The Zeppelin which was "winged" while flying over Kent last week has not yet been found, and is believed to be still in hiding in the densely wooded country between Maidstone and Ashford. Confirmation of this report is supplied by a local farmer, who states that on three successive nights the cat's supper has been stolen from his scullery steps. This strange circumstance, considered in the light of the Germans' inordinate passion for cats' meat, has gone far to satisfy the authorities that the capture of the crippled monster is only a question of time.


Mr. William Aird, in a lecture upon "Health, Disease and Economical Living," insisted that we should all be much healthier if we lived on "rabbit food." Possibly; but the vital question is—would not this diet induce in us a tendency to become conscientious objectors?

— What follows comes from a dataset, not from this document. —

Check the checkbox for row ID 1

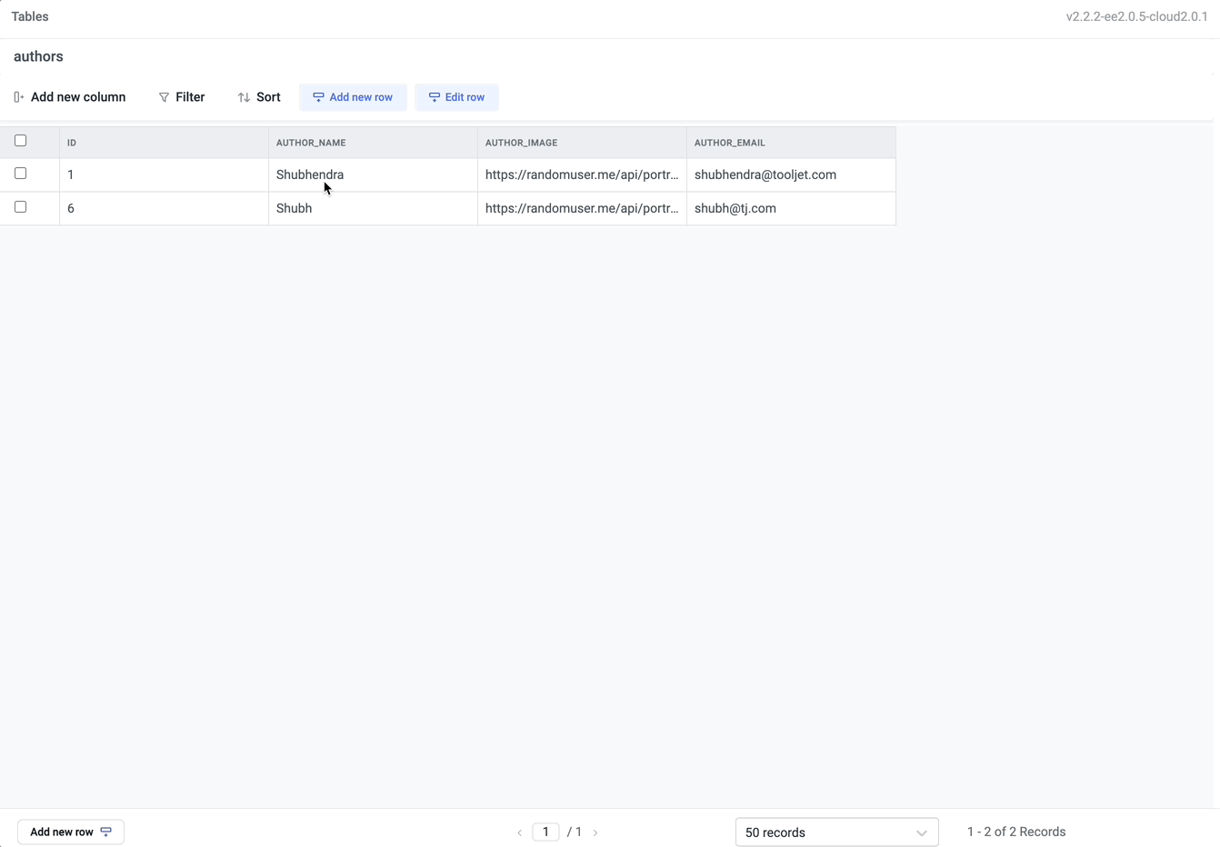[21, 174]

"It is most necessary," stated a Manchester economics expert last week, "that the Government should release more beef for civilian needs." Yet a cursory view of the work done by the military tribunals seems to indicate that they are releasing altogether too much.


A Chertsey pig-breeder has been granted total exemption. The pen, it seems, is still mightier than the sword.


Some slight irritation has been caused by the announcement of Sir Alfred Keogh that Naval men engaged on the home service cannot be supplied with false teeth at the expense of the Government. Nevertheless we may rest assured that, come what may, these gallant fellows will uphold the traditions of the Navy and stick to their gums.